▶ **YOUR TASK**
Extract every line starting at the line that contains "Given: Click the left arrow to show side menu" and ending with the final line of the data, inclusive; give only those lines, word for word.

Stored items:
____________
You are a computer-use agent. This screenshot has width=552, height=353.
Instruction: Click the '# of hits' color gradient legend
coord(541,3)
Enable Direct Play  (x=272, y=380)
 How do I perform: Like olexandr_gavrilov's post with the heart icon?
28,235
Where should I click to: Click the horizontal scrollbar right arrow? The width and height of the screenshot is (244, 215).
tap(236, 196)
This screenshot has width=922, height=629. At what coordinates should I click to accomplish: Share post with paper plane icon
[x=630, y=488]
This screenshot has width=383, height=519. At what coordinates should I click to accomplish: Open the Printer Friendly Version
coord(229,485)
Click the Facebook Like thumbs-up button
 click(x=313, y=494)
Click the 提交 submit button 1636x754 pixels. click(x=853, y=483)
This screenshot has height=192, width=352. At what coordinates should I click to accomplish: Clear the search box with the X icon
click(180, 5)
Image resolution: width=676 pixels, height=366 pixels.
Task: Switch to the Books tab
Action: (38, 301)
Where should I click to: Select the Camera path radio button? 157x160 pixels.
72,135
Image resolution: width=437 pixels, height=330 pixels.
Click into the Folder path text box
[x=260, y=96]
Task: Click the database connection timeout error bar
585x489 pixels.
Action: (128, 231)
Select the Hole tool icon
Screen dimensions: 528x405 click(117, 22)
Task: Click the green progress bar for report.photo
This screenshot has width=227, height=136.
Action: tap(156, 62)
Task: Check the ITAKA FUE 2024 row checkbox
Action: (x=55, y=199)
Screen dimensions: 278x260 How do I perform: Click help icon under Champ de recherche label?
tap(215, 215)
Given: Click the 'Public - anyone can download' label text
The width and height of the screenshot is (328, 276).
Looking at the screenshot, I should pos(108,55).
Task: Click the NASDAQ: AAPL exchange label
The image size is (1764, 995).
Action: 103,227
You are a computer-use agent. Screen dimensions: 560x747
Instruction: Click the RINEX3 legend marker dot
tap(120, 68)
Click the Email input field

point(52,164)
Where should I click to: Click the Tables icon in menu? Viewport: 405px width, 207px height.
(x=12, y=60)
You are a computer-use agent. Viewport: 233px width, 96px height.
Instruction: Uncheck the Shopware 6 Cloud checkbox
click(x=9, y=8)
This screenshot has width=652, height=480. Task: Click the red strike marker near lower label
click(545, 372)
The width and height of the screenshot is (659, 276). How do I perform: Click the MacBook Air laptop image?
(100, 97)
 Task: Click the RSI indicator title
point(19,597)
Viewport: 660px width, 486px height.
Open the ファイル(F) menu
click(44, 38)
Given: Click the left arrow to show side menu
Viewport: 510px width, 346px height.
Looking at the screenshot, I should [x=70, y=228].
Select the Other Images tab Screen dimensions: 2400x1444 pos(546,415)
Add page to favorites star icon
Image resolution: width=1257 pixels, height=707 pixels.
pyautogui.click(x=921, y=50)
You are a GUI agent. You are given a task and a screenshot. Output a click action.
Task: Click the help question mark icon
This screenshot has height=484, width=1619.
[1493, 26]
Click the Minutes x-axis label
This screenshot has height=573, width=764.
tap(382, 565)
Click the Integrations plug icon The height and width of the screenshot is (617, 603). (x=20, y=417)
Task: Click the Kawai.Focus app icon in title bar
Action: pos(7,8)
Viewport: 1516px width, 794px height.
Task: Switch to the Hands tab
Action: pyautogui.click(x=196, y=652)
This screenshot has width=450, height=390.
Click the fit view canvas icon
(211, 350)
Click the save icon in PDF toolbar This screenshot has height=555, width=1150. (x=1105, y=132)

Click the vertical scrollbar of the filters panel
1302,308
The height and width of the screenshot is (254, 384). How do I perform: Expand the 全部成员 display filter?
____________
▶ **TASK ANSWER**
Given: Click the left arrow to show side menu
Viewport: 510px width, 346px height.
Looking at the screenshot, I should [x=70, y=228].
Select the Other Images tab Screen dimensions: 2400x1444 pos(546,415)
Add page to favorites star icon
Image resolution: width=1257 pixels, height=707 pixels.
pyautogui.click(x=921, y=50)
You are a GUI agent. You are given a task and a screenshot. Output a click action.
Task: Click the help question mark icon
This screenshot has height=484, width=1619.
[1493, 26]
Click the Minutes x-axis label
This screenshot has height=573, width=764.
tap(382, 565)
Click the Integrations plug icon The height and width of the screenshot is (617, 603). (x=20, y=417)
Task: Click the Kawai.Focus app icon in title bar
Action: pos(7,8)
Viewport: 1516px width, 794px height.
Task: Switch to the Hands tab
Action: pyautogui.click(x=196, y=652)
This screenshot has width=450, height=390.
Click the fit view canvas icon
(211, 350)
Click the save icon in PDF toolbar This screenshot has height=555, width=1150. (x=1105, y=132)

Click the vertical scrollbar of the filters panel
1302,308
The height and width of the screenshot is (254, 384). How do I perform: Expand the 全部成员 display filter?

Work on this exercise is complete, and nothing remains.